Hacettepe Üniversitesi Gıda Mühendisliği Bölümü Öğretim Üyesi Prof. Dr. Ayhan Temiz, vitamin ve mineraller yönünden zengin olan tarhananın şifa kaynağı olduğunu söyledi.Tarhananın maraş yöresinin ev yapımı meşhurdur.

Hacettepe Üniversitesi Gıda Mühendisliği Bölümü Öğretim Üyesi Prof. Dr. Ayhan Temiz, AA muhabirine yaptığı açıklamada,tarhananın içinde bulundurduğu çeşitli liflerden dolayı yüksek kolesterol, kalp krizi, kolon kanseri, obezite, yüksek tansiyon, hemoroid ve damar hastalıklarının azaltılmasında etkili olduğunu bildirdi.

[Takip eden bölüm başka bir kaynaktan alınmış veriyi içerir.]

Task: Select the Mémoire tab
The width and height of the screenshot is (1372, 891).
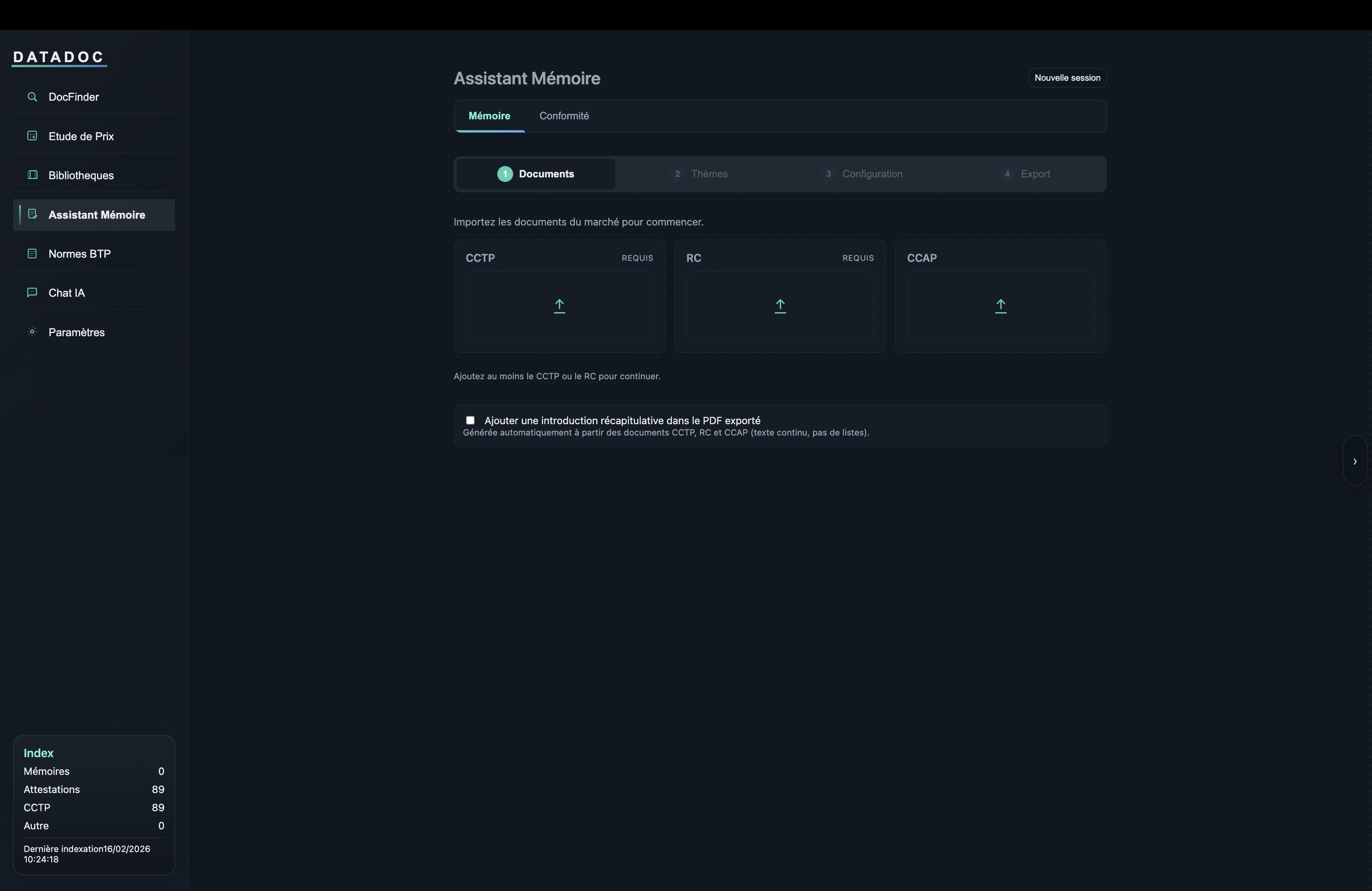Action: pyautogui.click(x=489, y=116)
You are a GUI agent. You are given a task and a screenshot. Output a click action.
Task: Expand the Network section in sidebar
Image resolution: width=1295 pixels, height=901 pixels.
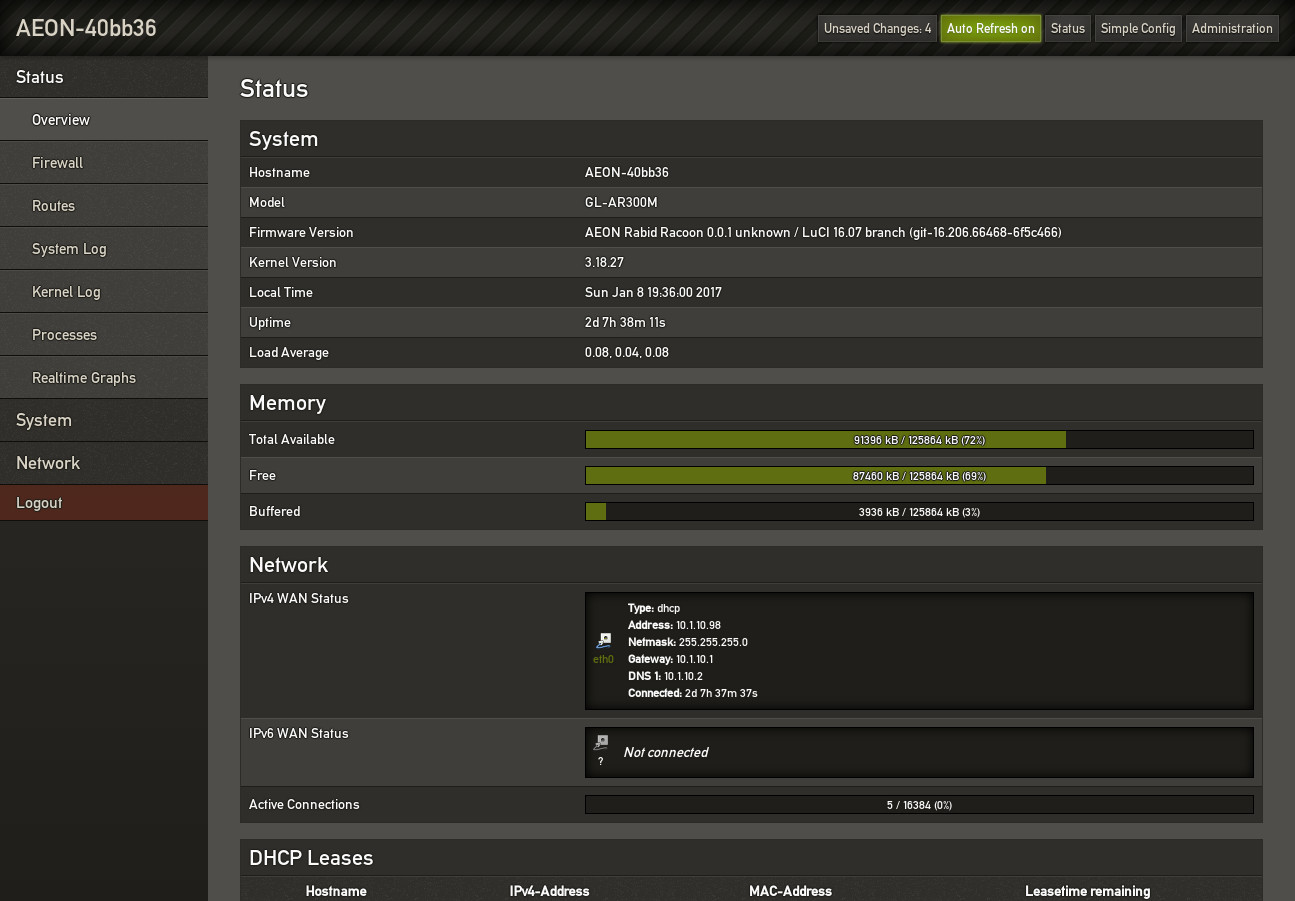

Prof. Dr. Temiz, tarhanada bulunan proteinlerin vücut için gerekli olan bazı aminoasitleri bolca ve dengeli olarak içerdiğini belirterek, ”Tarhana, vücudumuzun mikroplara karşı dirençli olması açısından önemli olan vitaminler ve mineraller yönünden zengindir. Tarhanada özellikle B vitaminleri bol miktarda bulunur. Kepeği uzaklaştırılmamış undan yapılan tarhanalardaki B vitaminleri içeriği kepeksiz undan veya göceden (kabuğu soyulmuş ve kırılmış buğday) yapılan tarhanalara göre daha yüksektir. Kalsiyum, demir ve çinko ise tarhanada bol bulunan minerallerdir” dedi.

Gıdalarla alınan proteinlerin vücuda yararlı olabilmesi için ilk aşamada mide ve bağırsaklarda sindirilerek aminoasitlere kadar parçalanması gerektiğini kaydeden Temiz, ”Aminoasitler bağırsaklardan kolayca emilir ve vücuda yarar sağlar. Sindirilemeyen proteinler ise dışkıyla dışarı atılır ve vücut bu proteinlerden yararlanamaz. Tarhananın bileşimine yoğurt ve bitkilerden kaynaklanarak dahil olan laktik asit bakterileri tarhanadaki proteinleri belli ölçülerde aminoasitlere parçalayarak tarhanayı sindirimi kolay gıda şekline dönüştürür. Böylece aminoasitler tarhana ile vücuda hazır olarak girerler ve bağırsaklardan kolayca emilerek vücuda yarar sağlar. Buna bağlı olarak tarhananın besleme değeri artmış olur” diye konuştu.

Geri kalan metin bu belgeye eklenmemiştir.